Various cytokines have been developed as therapeutic agents. For example, erythropoietin, which stimulates the development of erythrocytes, is used in the treatment of anemia arising from renal failure. Several of the colony stimulating factors have been used in conjunction with cancer chemotherapy to speed the recovery of patients' immune systems. Interleukin-2, .alpha.-interferon and .gamma.-interferon are used in the treatment of certain cancers. An activity that stimulates megakaryocytopoiesis and thrombocytopoiesis has been identified in body fluids of thrombocytopenic animals and is referred to in the literature as "thrombopoietin" (recently reviewed by McDonald, Exp. Hematol. 16:201-205, 1988 and McDonald, Am. J. Ped. Hematol. Oncol. 14:8-21, 1992).
Recently, several groups have identified and/or cloned a protein that binds to the cellular mpl receptor and stimulates megakaryocytopoiesis and thrombocytopoiesis. See, de Sauvage et al., Nature 369:533-538, 1994; Lok et al., Nature 369:565-568, 1994; Kaushansky et al., Nature 369:568-571, 1994; Wendling et al., Nature 369:571-574, 1994; and Bartley et al., Cell 77:1117-1124, 1994. It has been proposed that this protein be termed thrombopoietin (Kaushansky et al., ibid.).
Analysis of amino acid sequences indicates that the mature mouse TPO extends from amino acid residue 45 (Ser) to residue 379 (Thr) of SEQ ID NO: 2. The predicted amino terminus of the human protein corresponds precisely to the demonstrated mature amino terminus for recombinant murine TPO (Lok et al., ibid.), i.e. it is at Ser (22) of SEQ ID NO:4, with the protein extending to amino acid residue 353 of SEQ ID NO:4. TPO is subject to proteolysis and has been isolated in heterogeneous or degraded form (de Sauvage et al., Nature 369:533-538, 1994; Bartley et al., Cell 77:1117-1124, 1994). Molecular species as small as 25 kD have been found to be active in vitro (Bartley et al., ibid), and recombinant human TPO polypeptides of 153 (de Sauvage et al., ibid) and 174 amino acids (Bartley et al., ibid) have been reported as being active in vitro, as has the product of expression of the full-length human cDNA, which encodes a primary translation product of 353 amino acids (Bartley et al., ibid).

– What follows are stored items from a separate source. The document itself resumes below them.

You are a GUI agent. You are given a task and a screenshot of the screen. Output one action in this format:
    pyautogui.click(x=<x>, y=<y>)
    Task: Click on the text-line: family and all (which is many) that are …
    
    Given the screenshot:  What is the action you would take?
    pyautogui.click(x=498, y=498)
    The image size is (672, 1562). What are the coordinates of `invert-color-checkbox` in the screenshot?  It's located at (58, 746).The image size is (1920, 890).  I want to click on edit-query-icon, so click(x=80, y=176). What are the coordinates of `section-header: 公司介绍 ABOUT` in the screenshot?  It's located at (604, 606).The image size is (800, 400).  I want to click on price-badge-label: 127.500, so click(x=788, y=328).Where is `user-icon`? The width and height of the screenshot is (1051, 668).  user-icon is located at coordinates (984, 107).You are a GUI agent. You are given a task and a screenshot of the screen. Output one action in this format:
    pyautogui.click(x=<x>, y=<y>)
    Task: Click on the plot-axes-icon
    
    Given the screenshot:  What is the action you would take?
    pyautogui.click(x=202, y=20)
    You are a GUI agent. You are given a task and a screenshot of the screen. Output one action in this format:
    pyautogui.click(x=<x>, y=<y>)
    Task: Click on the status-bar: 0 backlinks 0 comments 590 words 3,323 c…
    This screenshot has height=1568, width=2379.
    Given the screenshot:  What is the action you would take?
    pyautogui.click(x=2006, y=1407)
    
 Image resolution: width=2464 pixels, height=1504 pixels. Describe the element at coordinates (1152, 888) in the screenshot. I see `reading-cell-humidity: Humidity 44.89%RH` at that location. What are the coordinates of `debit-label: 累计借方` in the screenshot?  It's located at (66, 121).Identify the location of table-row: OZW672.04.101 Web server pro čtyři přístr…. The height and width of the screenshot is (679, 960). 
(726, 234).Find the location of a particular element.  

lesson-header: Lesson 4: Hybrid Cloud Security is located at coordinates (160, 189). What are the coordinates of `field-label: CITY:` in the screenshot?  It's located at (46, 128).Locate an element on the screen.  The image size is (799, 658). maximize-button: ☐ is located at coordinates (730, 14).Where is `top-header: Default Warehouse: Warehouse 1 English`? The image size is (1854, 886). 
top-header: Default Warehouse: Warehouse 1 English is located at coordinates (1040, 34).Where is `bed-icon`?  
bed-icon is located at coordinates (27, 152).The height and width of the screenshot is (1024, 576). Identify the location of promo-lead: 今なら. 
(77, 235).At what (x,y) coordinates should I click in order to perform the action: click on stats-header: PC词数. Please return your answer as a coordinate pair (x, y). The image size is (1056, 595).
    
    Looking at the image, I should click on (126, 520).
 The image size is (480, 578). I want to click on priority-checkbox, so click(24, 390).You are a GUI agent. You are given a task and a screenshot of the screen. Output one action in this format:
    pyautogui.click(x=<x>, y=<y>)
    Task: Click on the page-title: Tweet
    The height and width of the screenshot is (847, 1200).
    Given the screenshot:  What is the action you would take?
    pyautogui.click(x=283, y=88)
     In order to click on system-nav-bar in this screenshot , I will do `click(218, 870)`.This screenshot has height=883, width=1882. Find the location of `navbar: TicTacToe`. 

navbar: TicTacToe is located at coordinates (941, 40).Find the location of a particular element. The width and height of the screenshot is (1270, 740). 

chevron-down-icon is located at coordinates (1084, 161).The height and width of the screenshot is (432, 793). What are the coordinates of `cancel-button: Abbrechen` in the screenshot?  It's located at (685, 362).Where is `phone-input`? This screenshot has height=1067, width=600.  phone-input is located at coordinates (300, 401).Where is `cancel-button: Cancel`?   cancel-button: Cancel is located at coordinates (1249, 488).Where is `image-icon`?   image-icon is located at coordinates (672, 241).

Thrombopoietin appears to be subject to proteolysis and was isolated in heterogeneous or degraded form (Bartley et al., ibid.; de Sauvage et al., ibid.). Preparations of thrombopoietin reported in the scientific literature are therefore not well characterized as to composition and the relative activities of the various molecular species, although at least some of the proteolytic products are biologically active. However, little work has been done to date on the large-scale production of thrombopoietin, and there remains a need in the art for methods of producing the protein in large amounts and in a cost-effective manner.